Report all lines of the records that contain "chat".

-- EXERCISE DATA follows --

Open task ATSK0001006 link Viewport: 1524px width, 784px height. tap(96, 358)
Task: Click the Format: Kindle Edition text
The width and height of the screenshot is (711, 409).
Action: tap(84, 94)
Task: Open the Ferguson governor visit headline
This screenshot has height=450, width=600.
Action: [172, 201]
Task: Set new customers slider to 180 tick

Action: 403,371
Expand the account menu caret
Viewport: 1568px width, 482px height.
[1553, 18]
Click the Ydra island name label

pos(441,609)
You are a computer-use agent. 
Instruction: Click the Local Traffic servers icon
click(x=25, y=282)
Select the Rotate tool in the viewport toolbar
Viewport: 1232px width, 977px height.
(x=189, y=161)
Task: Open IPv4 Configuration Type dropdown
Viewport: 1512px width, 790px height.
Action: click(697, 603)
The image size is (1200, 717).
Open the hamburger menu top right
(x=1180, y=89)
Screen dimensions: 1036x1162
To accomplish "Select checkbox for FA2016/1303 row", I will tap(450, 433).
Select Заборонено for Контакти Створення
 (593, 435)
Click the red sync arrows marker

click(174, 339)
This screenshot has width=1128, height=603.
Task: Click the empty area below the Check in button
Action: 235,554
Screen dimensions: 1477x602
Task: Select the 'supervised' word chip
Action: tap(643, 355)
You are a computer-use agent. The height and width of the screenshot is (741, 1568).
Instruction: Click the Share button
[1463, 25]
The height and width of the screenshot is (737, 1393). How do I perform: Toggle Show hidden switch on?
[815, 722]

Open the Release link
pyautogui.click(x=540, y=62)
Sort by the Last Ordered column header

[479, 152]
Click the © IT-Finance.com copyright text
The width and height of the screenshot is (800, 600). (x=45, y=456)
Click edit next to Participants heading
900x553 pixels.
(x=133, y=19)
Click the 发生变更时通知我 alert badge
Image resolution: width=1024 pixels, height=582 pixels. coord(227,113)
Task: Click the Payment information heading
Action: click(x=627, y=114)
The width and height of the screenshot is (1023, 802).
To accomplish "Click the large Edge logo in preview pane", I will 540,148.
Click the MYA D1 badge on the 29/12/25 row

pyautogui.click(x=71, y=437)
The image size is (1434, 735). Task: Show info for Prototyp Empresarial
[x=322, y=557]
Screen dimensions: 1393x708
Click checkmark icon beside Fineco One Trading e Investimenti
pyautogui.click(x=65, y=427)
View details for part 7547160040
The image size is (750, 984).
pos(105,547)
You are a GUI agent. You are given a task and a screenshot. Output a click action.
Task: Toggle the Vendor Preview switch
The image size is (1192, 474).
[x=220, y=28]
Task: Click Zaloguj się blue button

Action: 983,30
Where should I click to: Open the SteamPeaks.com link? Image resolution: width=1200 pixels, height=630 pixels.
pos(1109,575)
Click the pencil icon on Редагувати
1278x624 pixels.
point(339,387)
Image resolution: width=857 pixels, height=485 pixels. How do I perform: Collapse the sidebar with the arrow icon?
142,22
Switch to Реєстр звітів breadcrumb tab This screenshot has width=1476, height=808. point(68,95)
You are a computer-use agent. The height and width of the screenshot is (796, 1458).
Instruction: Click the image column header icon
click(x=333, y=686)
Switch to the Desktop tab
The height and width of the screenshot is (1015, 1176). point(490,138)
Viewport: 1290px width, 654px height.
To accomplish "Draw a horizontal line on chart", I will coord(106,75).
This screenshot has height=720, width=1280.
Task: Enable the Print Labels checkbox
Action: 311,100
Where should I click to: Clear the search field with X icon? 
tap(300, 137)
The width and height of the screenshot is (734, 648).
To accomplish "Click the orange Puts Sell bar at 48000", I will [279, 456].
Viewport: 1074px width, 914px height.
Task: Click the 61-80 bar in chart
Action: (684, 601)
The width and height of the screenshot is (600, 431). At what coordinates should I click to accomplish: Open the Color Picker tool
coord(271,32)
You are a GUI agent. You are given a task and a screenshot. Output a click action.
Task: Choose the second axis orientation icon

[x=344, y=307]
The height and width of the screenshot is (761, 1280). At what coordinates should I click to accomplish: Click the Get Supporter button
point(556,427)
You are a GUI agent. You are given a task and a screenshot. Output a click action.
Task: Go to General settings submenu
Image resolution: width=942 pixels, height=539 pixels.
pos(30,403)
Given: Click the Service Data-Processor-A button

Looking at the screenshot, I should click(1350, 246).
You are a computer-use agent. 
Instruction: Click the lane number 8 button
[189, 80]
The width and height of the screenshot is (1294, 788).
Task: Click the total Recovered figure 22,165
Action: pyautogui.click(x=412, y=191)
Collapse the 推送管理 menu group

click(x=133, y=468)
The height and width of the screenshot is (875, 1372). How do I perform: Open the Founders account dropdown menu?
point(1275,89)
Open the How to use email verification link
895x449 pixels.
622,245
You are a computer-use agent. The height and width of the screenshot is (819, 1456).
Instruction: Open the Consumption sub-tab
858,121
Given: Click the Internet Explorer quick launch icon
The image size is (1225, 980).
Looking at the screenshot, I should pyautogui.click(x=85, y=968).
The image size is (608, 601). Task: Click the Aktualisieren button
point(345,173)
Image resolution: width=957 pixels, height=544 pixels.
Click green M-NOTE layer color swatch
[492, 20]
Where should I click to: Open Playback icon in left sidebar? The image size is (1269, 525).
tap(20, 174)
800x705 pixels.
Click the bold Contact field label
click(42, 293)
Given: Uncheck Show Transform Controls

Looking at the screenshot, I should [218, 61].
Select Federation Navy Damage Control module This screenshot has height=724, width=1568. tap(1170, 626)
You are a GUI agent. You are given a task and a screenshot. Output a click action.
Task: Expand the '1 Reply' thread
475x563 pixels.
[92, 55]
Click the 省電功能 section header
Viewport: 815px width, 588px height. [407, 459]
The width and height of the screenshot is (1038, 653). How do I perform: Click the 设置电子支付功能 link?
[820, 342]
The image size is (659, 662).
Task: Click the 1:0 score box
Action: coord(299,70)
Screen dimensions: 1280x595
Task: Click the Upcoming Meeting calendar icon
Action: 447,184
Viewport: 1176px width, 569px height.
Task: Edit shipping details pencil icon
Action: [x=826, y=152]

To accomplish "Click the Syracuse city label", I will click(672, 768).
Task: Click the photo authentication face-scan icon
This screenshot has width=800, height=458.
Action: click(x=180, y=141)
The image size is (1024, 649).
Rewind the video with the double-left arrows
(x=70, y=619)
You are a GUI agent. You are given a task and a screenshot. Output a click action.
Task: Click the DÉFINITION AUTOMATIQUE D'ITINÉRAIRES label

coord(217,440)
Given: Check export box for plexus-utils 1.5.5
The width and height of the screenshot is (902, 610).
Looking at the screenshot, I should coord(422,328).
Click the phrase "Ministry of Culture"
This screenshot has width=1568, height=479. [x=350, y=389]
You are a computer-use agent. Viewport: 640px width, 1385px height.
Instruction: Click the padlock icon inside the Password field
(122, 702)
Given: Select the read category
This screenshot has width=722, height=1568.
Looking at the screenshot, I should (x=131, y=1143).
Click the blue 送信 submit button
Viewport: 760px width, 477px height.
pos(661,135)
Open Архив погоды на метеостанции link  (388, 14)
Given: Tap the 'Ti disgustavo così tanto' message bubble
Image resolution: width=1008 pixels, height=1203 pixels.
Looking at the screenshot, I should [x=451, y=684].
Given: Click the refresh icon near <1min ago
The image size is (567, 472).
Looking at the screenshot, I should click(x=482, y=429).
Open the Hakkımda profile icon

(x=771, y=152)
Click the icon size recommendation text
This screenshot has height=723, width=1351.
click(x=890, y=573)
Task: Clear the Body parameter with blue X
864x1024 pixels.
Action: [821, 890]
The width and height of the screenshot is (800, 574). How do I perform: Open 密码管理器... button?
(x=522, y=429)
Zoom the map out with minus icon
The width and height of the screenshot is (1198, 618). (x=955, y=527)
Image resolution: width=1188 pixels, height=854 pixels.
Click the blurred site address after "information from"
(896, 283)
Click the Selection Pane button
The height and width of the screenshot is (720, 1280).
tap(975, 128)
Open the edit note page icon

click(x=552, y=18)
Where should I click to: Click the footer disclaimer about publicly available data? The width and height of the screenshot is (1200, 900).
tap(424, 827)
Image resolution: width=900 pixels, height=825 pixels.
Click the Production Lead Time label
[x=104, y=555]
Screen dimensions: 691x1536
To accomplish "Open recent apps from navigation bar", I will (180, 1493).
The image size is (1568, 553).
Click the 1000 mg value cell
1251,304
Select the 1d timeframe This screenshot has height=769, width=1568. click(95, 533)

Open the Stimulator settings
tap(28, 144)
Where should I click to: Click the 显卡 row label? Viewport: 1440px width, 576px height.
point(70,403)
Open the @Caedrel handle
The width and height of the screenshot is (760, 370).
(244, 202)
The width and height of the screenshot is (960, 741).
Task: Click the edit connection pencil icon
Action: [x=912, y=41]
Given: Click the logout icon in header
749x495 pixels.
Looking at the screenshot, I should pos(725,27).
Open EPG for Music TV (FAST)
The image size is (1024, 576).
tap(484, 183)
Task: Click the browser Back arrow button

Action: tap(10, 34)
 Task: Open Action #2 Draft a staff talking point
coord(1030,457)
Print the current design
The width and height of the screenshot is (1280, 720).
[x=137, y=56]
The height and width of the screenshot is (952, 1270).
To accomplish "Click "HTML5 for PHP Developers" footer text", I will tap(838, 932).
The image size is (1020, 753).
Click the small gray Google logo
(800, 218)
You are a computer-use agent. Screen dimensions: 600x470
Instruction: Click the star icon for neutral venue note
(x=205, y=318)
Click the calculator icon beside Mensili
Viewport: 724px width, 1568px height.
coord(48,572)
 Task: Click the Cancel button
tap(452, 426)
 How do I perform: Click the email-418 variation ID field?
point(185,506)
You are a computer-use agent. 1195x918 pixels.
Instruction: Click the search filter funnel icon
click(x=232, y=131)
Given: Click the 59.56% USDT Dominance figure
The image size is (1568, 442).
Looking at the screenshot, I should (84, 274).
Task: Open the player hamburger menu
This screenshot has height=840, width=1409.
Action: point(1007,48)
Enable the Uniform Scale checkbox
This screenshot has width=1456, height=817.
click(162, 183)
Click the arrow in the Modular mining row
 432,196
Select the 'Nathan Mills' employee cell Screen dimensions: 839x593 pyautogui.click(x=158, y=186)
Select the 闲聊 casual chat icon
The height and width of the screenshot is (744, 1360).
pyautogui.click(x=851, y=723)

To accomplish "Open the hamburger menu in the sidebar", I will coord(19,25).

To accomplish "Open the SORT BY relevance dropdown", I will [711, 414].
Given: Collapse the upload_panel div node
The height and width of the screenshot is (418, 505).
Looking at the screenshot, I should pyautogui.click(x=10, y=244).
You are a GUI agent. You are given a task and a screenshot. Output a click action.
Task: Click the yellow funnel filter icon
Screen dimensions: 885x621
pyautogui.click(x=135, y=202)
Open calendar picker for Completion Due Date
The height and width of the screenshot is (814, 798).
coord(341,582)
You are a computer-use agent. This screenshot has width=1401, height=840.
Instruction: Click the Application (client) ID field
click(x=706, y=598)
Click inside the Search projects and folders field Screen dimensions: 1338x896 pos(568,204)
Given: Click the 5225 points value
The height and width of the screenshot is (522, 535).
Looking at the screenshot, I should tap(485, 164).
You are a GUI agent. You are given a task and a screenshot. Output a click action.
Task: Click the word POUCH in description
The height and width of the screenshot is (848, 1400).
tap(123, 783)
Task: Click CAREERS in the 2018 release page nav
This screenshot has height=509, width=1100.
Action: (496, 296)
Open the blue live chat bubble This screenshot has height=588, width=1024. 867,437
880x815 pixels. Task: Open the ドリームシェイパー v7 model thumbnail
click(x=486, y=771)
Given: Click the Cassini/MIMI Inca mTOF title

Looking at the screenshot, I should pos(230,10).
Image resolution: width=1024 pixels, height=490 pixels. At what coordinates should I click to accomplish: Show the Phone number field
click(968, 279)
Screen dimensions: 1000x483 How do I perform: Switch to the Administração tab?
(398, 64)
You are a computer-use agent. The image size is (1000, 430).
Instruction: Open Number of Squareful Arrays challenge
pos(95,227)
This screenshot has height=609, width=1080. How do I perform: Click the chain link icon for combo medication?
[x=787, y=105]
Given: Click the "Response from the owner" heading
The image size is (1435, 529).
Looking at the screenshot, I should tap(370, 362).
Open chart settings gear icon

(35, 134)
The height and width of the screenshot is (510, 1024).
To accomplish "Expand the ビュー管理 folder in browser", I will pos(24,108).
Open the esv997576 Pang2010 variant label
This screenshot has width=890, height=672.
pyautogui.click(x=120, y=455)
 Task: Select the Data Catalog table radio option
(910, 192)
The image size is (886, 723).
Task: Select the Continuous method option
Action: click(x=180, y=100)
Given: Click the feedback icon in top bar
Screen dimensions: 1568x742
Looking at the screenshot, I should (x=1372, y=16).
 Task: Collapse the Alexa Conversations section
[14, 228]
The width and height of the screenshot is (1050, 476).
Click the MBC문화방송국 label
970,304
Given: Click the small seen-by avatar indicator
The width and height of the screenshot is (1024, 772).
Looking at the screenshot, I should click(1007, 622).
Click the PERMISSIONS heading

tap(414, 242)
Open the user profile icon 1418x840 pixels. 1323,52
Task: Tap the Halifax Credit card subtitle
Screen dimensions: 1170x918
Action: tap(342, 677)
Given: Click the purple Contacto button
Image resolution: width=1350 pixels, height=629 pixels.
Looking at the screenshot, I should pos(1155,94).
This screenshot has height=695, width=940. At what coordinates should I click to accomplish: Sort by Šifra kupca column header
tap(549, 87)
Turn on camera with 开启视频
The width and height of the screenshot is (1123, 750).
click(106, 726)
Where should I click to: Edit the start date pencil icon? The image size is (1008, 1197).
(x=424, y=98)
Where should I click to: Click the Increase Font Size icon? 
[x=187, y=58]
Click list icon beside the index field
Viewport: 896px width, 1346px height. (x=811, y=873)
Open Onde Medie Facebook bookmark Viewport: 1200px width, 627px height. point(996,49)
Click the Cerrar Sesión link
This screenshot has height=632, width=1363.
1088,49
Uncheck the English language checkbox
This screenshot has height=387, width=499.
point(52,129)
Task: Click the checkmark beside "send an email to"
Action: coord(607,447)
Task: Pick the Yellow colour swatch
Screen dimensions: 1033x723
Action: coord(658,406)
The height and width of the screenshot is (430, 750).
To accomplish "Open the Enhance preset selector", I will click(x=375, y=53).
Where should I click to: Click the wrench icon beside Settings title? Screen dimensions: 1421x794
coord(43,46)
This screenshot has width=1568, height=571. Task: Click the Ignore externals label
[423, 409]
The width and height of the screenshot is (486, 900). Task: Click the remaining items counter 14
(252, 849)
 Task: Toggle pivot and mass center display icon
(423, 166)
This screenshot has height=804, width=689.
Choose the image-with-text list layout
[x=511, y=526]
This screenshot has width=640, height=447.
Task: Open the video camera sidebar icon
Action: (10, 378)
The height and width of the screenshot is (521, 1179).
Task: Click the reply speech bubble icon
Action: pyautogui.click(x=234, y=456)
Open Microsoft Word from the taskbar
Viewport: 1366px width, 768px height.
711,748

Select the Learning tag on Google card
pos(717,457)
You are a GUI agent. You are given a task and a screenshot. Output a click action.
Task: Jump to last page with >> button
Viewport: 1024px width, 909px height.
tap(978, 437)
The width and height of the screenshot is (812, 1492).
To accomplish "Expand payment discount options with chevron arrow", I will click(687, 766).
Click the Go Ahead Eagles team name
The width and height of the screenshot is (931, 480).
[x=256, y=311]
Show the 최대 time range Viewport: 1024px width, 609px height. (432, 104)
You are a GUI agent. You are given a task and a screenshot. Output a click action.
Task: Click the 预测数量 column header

-- EXERCISE DATA concluded --

**REPLY TO THE EXERCISE**
Select the 闲聊 casual chat icon
Open the blue live chat bubble This screenshot has height=588, width=1024. 867,437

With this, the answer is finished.